Although 2016 will not be remembered as a fruitful year
for classic new film scores, it produced more than the usual amount of
really strong music of the four-star variety from start to finish. Many
of the most satisfying scores belonged within franchises, but these
entries managed to steer the sound of those concepts towards
intelligently fresh realms.
Multiple four-star scores cracked the top five this year, and it's safe
to say that none of this year's best could have competed favorably
against the triumphant winner of 2015, John Williams' Star Wars: The
Force Awakens. But the selections offered here, while weighted
towards the genres of magnificent visceral appeal, still represent
outstanding music from all corners of the globe, especially Scandinavia
and the Far East.
The leader of the nomination count in 2016 is industry workhorse John
Debney, his four nominations well deserved and yielding a "Best
Composer" win. Earning three nominations apiece are Michael Giacchino,
James Newton Howard, and Panu Aaltio. Both Danny Elfman and Naoki Sato
enjoy multiple nominations as well. The year is a rare and final
instance in which John Williams, James Horner, Danny Elfman, and Hans
Zimmer will all be nominated together.
■ ■ ■
SHORT PROBLEM -> Reproduce the film score review from "Although 2016 will" up to and including "intelligently fresh realms.". The lines that follow are not required.

GIVEN INFORMATION ->
■ ■ ■
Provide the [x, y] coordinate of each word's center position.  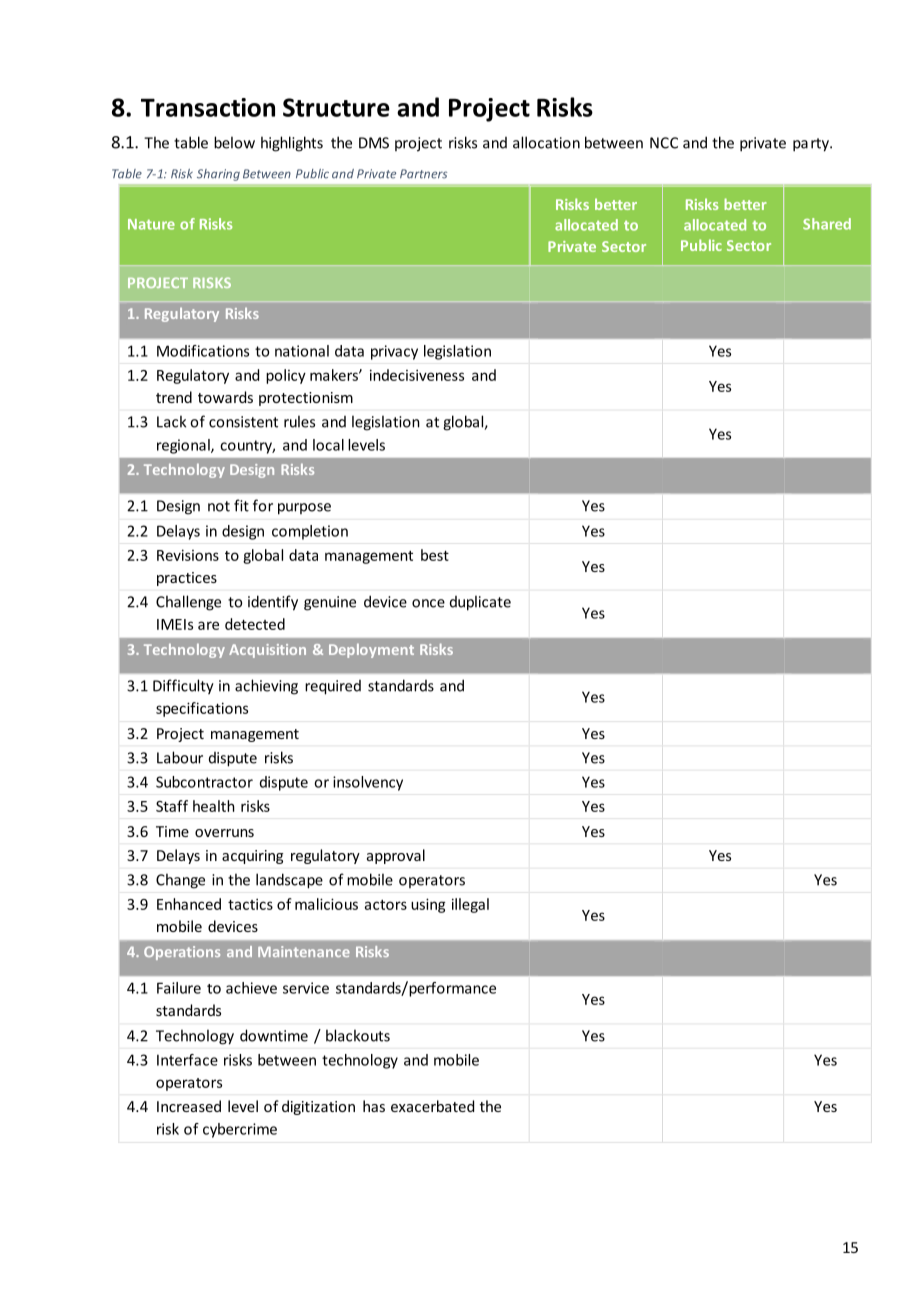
■ ■ ■
REPLY ->
Although 2016 will not be remembered as a fruitful year
for classic new film scores, it produced more than the usual amount of
really strong music of the four-star variety from start to finish. Many
of the most satisfying scores belonged within franchises, but these
entries managed to steer the sound of those concepts towards
intelligently fresh realms.